On est ici dans la procédure de confiscation devant le Tribunal administratif fédéral. Qu'est-ce que cela veut dire? Cela veut dire concrètement que les faits dont on parle ont été commis il y a longtemps, en tout cas dix ou quinze ans et peut-être plus. Donc on est déjà autour de la quinzaine d'années. Pourquoi? Parce qu'il y a eu un blocage préventif au départ par le Conseil fédéral, puis une procédure d'entraide qui a duré des années et à la fin il y a un échec, on n'atteint pas le but avec la procédure d'entraide. Ceci prend des années. C'est l'exemple des avoirs Mobutu au Congo, des avoirs Marcos aux Philippines, des avoirs Duvalier en Haïti. Il est donc logique et rationnel de ne pas permettre d'invoquer la prescription de l'action pénale dans la procédure administrative de confiscation, qui n'est pas une procédure pénale. C'est même si logique que le Parlement, dans sa grande sagesse, en avait déjà décidé ainsi; en effet, cela figure dans le droit actuel, c'est-à-dire dans la loi sur la restitution des avoirs illicites - la loi liée à l'affaire Duvalier -, que nous ne faisons que reprendre ici. La loi dit exactement ce que le Conseil fédéral vous demande de refaire. Donc vous ne faites pas quelque chose de plus, vous faites exactement ce qui existe actuellement.

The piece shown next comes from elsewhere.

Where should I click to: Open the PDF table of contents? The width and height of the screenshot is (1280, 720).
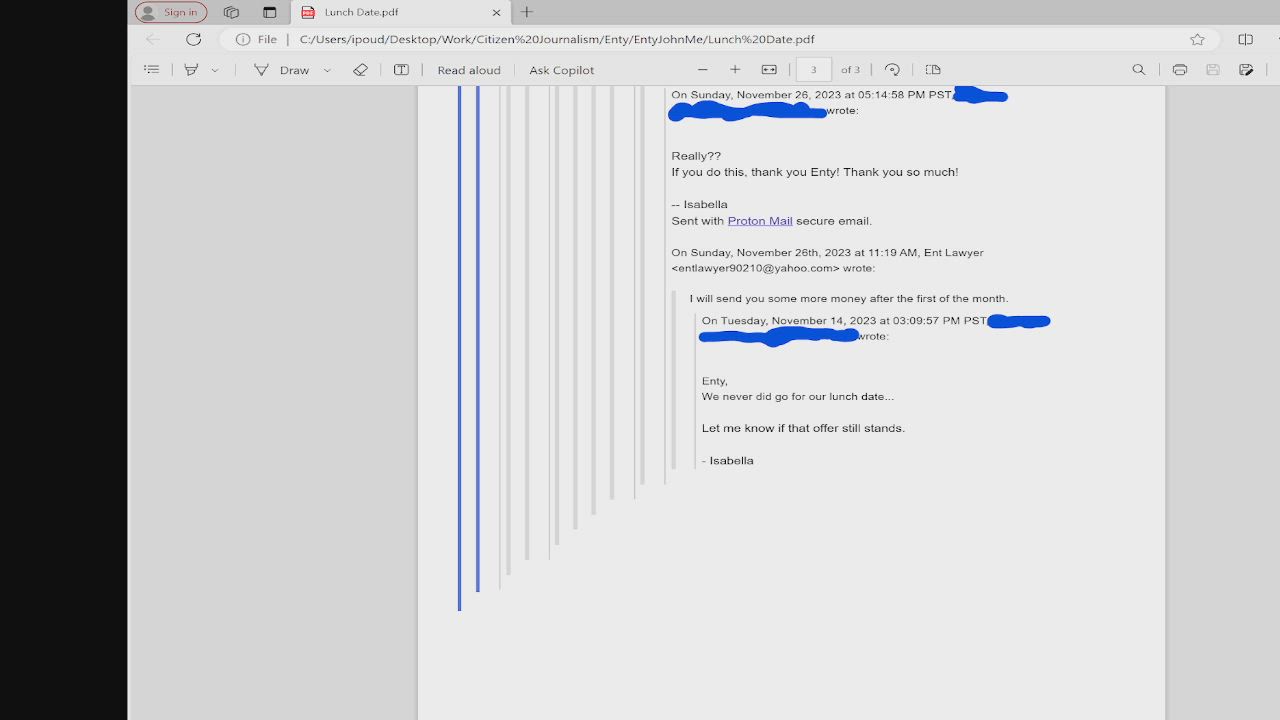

Vielen Dank, Herr Vogler, für das Bestreben, eine Lösung zu finden. Sie haben gesagt, dass das sehr schwierig sei und dass die Fronten unversöhnlich seien. Ich glaube, dass das nie der Fall ist. Es gibt nicht so viele Fronten - und die sind auch nicht unversöhnlich. Wir diskutieren etwas Rationales. Sie haben gesagt, es sei wichtig, dass die Strafrechtsmodalitäten auch für die Potentaten gelten. Das stimmt schon, aber wir befinden uns hier nicht im Strafrecht.

Il ne faut pas mélanger la prescription pénale et la confiscation administrative car cette dernière ne concerne que des biens, pas des personnes. Il n'y a pas de confiscation qui serait une action dirigée contre une personne. Ainsi la culpabilité pénale de l'individu n'est pas décisive. En ce sens, je pense qu'il n'y a pas de fronts, mais une mauvaise compréhension de l'article 14 qui, je vous le rappelle, est la reprise exacte du droit actuel.

J'aimerais encore illustrer mon propos avec le cas Duvalier, qui est très révélateur. La demande d'entraide portait sur des faits constitutifs de l'organisation criminelle - selon l'article 260ter du Code pénal. Voilà la base: des faits qui sont liés au Code pénal. La prescription pour les éléments constitutifs de l'organisation criminelle est de quinze ans. Dans ce cas, comme les faits remontaient à 1986, ils étaient prescrits depuis 2001. Le Tribunal fédéral devait donc déclarer irrecevable la demande d'entraide, mais le Tribunal fédéral lui-même a appelé le législateur à élaborer une solution pour de tels cas, d'où la loi sur la restitution des avoirs illicites. Le Parlement lui-même a décidé de supprimer dans cette loi la possibilité d'invoquer la prescription pénale. Cela a permis la confiscation des avoirs Duvalier, en 2013. La proposition de la majorité constituerait donc un retour en arrière. Avec la proposition de la majorité, nous n'aurions pas pu gagner dans le cas Duvalier. Et si l'on ne peut pas gagner, cela veut dire qu'on perd. Et une fois de plus, le Conseil fédéral ne veut pas que la Suisse perde, il ne veut pas que la Suisse perde en réputation, il ne veut pas que la Suisse perde dans des situations où des éléments éthiques fondamentaux mettent en jeu non seulement ses intérêts mais aussi ses valeurs.

C'est la raison pour laquelle il faut suivre le Conseil fédéral à l'article 14, et donc la minorité. De toute manière, cet article est fondamental et devra aussi faire l'objet d'un examen très attentif dans la deuxième chambre.